__YOUR OBJECTIVE__
Lines in the listing below that hold "trash" are the ones to copy.
--- --- ---
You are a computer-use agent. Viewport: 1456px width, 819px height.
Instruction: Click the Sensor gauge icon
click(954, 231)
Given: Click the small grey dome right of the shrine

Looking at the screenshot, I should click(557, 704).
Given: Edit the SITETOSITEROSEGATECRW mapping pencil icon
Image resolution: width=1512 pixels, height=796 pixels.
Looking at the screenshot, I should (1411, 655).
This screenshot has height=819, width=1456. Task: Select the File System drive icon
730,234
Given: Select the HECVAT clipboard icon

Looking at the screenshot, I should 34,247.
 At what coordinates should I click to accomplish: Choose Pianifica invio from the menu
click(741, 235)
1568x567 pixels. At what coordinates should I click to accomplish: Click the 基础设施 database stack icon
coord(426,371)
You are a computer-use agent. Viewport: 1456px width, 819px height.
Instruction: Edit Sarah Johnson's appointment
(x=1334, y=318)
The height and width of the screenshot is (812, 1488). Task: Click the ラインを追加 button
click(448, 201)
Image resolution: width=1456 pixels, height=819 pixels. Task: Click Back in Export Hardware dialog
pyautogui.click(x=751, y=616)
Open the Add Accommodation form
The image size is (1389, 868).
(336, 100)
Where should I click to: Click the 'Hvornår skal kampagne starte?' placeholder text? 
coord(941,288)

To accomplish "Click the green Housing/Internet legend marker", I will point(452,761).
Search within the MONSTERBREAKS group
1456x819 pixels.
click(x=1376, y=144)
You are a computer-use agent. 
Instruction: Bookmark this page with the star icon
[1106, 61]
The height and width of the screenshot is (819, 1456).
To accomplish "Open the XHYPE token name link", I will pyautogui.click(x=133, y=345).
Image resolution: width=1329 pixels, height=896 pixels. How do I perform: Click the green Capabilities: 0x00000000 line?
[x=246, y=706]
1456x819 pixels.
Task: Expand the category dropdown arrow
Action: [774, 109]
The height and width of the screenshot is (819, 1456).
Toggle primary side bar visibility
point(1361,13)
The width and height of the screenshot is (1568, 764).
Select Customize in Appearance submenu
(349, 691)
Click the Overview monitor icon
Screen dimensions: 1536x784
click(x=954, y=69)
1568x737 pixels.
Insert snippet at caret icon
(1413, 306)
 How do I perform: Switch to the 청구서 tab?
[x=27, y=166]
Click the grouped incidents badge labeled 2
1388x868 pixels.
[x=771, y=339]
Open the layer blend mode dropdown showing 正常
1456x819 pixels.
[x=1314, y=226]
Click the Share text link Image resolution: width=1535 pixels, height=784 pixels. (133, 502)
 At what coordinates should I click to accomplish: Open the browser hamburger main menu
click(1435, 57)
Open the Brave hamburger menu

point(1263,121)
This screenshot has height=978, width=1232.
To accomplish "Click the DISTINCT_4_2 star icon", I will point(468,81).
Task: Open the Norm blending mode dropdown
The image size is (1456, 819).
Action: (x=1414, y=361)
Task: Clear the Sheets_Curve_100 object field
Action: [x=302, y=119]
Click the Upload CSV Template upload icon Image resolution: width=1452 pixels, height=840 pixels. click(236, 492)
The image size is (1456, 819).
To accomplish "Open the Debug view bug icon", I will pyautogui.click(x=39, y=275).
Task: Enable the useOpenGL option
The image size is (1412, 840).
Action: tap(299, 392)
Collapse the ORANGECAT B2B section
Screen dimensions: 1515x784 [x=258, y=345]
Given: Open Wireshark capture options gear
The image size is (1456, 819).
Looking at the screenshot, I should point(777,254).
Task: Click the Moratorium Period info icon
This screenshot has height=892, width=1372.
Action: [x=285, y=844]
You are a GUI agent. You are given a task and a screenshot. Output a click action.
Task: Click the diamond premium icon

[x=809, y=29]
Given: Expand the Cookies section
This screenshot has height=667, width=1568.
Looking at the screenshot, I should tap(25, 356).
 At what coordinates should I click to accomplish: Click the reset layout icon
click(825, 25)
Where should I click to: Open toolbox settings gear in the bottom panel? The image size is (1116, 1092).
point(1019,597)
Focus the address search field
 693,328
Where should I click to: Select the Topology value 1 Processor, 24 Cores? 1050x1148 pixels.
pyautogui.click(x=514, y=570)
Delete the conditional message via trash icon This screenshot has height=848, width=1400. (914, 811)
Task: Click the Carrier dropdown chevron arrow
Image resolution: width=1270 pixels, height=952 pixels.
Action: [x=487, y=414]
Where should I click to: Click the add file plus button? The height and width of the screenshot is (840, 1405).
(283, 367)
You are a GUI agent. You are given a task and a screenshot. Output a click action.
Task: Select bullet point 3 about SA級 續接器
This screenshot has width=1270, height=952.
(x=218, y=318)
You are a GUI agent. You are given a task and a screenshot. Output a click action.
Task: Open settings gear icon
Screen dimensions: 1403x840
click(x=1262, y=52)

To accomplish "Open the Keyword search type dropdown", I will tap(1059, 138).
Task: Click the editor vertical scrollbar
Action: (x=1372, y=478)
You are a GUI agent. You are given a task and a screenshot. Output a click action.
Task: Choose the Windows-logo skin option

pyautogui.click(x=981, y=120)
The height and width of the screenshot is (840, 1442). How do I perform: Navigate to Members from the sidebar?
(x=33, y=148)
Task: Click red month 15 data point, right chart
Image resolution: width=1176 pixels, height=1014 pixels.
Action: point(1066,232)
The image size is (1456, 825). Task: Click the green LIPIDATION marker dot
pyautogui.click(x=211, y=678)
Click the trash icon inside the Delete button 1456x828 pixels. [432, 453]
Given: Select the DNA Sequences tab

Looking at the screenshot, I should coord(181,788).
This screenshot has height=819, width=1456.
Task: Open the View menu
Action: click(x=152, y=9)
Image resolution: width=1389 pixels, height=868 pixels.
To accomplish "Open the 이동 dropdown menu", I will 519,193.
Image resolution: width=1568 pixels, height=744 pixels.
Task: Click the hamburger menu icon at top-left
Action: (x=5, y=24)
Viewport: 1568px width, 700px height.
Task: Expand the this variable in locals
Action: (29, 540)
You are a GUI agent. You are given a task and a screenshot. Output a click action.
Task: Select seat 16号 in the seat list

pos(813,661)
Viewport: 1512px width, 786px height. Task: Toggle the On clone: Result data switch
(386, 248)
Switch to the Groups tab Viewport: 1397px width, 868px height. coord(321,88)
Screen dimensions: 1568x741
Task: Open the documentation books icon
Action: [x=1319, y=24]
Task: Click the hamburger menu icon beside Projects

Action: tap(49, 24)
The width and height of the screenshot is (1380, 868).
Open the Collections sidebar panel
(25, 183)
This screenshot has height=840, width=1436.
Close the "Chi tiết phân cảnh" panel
--- --- ---
__ANSWER SECTION__
Delete the conditional message via trash icon This screenshot has height=848, width=1400. (914, 811)
Click the trash icon inside the Delete button 1456x828 pixels. [432, 453]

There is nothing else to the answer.